Tüp ligasyonu ameliyatı yaptıran hastalarda tüp bağlatma, menopoza yol açmaz. Eğer işlem esnasında yumurtalıklara zarar verilmezse sadece tüp bağlanmasına bağlı erken menopoz oluşmaz. Bu noktada menopoza neden olan diğer faktörlerin araştırılması daha uygun olacaktır. Ailesel etkenler, sigara gibi kullanılan zararlı maddeler irdelenmelidir.

Tüp bağlatma bel ve kasık ağrısına yol açar mı?

Tüp bağlatma, bel ağrısına ya da kasık ağrısına yol açmaz. Yapılan işlem tüplerde çok küçük bir kısmı kapsamaktadır. Bu nedenle ağrı yapacak bir oluşuma yol açmaz. Karın içi zarla ilgili bir işlem yapılmadığından karın içinde yapışıklık oluşma ihtimali çok azdır. Bu nedenle yapışıklıklara bağlı da ağrı olma riski düşüktür.

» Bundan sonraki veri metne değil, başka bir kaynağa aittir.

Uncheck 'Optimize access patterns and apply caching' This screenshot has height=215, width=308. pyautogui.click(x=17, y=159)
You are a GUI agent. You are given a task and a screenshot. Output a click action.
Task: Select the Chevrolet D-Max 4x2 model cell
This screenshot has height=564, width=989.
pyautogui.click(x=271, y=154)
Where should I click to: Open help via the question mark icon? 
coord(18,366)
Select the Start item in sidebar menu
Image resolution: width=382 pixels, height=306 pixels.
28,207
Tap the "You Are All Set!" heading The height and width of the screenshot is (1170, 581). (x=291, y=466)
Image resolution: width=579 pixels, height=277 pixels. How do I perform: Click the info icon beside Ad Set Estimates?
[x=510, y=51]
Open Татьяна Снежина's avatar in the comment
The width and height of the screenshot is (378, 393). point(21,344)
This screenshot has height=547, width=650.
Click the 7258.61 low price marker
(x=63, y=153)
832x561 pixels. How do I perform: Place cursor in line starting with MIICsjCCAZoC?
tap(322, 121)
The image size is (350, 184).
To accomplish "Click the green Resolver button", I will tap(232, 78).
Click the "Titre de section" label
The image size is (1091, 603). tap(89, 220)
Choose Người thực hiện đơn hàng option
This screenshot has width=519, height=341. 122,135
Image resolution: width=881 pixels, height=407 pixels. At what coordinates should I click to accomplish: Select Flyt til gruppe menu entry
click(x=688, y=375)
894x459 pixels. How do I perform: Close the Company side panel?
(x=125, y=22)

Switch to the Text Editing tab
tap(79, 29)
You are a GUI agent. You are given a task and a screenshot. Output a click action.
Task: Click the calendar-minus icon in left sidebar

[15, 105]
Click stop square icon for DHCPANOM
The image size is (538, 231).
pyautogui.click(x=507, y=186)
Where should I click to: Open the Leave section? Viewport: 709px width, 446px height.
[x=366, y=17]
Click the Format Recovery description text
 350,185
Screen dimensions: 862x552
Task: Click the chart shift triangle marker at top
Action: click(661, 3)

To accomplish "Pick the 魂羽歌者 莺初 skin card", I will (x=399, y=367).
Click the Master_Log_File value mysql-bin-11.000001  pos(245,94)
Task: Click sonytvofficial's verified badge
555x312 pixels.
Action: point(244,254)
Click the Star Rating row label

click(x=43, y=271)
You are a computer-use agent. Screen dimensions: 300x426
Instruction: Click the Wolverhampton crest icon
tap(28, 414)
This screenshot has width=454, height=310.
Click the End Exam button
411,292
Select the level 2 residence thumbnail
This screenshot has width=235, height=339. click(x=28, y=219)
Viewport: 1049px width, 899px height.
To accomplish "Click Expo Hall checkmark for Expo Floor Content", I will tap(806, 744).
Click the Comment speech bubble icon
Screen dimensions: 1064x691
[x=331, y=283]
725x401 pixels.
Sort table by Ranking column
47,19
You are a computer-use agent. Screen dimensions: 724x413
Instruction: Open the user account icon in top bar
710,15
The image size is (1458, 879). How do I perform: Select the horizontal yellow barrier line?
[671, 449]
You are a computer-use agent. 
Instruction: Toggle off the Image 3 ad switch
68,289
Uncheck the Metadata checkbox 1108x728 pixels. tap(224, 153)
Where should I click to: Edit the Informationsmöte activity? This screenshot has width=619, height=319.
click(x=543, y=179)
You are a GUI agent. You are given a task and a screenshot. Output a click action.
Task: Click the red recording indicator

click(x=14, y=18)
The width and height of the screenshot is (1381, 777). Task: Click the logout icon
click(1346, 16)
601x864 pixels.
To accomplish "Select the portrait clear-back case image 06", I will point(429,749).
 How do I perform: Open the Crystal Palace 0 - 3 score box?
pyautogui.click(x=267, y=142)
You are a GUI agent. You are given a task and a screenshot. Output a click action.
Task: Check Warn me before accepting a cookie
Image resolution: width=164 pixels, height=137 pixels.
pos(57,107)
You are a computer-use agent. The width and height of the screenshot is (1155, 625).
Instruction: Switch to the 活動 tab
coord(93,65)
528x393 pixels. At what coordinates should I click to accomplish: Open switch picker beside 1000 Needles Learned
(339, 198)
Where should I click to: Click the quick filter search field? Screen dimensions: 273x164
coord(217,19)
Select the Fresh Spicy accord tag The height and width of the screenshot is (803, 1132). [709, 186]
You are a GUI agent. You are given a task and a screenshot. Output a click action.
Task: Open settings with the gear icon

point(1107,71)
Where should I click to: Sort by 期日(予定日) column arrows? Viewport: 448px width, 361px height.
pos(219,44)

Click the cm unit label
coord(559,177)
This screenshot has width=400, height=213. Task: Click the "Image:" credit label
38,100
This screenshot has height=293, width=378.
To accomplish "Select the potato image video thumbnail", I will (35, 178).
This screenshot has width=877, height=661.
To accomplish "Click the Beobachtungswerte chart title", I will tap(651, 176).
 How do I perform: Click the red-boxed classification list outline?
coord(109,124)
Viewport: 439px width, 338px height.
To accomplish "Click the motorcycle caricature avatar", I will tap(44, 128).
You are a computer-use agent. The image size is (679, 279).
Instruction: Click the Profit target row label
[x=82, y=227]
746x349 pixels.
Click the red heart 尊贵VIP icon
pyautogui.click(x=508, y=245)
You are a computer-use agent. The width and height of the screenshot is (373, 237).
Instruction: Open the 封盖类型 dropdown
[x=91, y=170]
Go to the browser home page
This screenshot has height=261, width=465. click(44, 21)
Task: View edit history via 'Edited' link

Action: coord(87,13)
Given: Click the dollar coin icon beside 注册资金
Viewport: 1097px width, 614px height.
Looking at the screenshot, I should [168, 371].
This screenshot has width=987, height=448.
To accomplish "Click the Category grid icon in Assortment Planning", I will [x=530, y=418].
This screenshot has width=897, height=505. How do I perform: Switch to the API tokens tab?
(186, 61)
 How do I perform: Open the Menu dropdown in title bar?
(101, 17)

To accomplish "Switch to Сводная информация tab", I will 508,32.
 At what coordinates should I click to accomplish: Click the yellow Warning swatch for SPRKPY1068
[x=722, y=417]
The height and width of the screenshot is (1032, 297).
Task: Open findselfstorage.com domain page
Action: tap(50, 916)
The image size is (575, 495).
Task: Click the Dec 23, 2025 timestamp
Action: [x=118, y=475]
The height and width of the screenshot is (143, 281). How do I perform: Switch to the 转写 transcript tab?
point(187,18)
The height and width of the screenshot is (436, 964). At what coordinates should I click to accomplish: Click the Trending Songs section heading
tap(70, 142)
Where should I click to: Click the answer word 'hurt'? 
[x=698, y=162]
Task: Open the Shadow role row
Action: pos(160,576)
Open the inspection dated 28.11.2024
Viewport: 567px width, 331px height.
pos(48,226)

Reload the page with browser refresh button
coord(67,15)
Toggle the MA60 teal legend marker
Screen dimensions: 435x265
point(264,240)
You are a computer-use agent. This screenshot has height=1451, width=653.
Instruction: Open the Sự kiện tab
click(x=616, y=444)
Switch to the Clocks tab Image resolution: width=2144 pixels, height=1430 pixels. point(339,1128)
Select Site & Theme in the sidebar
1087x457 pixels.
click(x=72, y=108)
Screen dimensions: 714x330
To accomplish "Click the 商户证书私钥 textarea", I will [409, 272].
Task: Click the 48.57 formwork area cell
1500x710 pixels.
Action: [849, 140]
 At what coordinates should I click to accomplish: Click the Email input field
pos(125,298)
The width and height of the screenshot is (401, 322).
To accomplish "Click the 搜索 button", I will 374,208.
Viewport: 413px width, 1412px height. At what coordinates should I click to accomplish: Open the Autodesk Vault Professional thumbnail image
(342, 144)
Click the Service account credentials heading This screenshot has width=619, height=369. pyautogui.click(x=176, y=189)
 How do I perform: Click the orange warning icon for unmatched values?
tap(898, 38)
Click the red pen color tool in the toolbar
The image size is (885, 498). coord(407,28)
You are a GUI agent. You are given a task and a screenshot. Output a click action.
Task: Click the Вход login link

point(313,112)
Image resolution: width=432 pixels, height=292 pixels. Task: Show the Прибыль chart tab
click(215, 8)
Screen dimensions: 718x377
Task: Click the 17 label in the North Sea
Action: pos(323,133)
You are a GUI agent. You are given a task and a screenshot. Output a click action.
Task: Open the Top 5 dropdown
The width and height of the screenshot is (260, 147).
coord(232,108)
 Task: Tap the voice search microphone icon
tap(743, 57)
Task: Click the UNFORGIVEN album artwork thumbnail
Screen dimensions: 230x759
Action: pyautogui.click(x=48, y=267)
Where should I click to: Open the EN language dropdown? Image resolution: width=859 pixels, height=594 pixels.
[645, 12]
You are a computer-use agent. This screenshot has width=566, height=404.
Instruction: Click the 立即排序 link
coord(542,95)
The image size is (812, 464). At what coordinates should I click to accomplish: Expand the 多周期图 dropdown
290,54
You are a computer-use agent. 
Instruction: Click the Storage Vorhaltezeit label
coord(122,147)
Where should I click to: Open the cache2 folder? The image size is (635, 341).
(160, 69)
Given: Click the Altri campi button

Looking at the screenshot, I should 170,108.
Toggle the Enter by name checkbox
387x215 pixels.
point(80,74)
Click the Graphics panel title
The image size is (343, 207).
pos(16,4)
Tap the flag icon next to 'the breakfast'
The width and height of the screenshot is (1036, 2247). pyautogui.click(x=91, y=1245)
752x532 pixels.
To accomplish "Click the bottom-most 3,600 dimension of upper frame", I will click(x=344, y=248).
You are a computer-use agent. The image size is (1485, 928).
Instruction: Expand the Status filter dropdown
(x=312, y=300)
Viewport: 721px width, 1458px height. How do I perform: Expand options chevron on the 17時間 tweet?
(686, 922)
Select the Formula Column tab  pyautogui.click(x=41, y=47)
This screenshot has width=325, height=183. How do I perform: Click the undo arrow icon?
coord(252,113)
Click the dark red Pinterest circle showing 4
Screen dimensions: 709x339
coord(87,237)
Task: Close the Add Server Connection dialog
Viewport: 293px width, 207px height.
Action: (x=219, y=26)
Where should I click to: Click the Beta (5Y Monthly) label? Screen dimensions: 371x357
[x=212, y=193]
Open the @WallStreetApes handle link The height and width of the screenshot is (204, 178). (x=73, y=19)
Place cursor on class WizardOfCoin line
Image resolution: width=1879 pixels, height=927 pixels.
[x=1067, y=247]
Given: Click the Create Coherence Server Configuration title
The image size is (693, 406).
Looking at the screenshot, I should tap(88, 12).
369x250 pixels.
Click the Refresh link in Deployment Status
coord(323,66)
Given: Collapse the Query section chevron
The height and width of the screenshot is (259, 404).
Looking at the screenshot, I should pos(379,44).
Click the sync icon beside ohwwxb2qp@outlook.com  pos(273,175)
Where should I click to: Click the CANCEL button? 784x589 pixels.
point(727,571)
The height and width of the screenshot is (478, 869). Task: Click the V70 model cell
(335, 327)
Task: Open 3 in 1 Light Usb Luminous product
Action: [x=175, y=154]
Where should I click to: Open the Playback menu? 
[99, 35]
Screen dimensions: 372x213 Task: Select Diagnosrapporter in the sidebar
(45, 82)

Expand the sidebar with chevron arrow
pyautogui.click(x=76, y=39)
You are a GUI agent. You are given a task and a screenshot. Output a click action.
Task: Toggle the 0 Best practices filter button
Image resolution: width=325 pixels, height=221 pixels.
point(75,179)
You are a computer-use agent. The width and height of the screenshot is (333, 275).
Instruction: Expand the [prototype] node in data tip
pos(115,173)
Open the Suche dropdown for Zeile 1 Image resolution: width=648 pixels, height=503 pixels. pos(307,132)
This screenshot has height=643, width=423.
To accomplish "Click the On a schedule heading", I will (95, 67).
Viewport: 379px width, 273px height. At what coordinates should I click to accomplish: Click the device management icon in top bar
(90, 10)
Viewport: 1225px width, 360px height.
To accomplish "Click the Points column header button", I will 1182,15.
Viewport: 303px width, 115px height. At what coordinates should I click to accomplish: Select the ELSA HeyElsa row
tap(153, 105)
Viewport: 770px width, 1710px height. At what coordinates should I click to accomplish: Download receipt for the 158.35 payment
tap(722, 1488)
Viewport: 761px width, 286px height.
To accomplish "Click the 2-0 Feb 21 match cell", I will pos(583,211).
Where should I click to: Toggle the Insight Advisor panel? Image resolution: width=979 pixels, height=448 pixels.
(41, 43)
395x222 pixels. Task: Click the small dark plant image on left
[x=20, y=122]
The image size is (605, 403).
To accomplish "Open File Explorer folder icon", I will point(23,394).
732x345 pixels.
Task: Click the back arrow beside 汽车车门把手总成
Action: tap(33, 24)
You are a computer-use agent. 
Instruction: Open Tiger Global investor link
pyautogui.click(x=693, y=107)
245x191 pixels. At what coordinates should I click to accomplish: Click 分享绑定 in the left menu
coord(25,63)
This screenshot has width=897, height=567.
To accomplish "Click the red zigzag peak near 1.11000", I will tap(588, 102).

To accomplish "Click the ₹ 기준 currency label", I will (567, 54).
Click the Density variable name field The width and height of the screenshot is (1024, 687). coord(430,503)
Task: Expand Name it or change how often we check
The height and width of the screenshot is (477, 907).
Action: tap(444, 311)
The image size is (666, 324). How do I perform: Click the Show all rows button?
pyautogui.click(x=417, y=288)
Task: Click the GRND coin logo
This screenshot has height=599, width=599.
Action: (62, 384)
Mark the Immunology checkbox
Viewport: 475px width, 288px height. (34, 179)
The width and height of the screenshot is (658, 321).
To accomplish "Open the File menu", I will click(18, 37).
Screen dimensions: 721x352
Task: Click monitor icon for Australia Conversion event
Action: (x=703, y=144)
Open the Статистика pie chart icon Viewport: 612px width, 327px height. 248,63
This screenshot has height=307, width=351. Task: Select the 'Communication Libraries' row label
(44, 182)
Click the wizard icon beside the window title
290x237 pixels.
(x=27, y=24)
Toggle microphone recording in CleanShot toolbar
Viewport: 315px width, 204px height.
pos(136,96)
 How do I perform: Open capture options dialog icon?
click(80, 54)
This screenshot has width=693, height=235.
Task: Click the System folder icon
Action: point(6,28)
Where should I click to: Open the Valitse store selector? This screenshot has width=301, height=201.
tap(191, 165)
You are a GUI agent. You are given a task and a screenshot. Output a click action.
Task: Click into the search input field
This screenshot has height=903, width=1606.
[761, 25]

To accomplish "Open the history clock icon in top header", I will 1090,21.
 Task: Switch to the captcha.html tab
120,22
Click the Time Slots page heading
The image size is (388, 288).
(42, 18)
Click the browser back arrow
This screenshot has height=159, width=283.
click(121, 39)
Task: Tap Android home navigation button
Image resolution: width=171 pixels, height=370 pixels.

Tüp bağlatma adet düzensizliğine neden olur mu?

Tüplerin bağlanması, adet düzensizliğine yol açmaz. Yumurtalıklarla ilgili bir işlem yapılmadığı müddetçe hormonal bozukluk ve buna bağlı adet düzensizliği olma riski yoktur. Bu noktada özellikle tüplerinin bağlandığını, bir daha çocuğunun olmayacağını zihinde tam oturtamayan hastalarda duygusal bozukluklar bazen adet düzensizliğini tetikleyebilir. Bunun yanında adet düzensizliği yapabilecek diğer nedenler de araştırılmalıdır.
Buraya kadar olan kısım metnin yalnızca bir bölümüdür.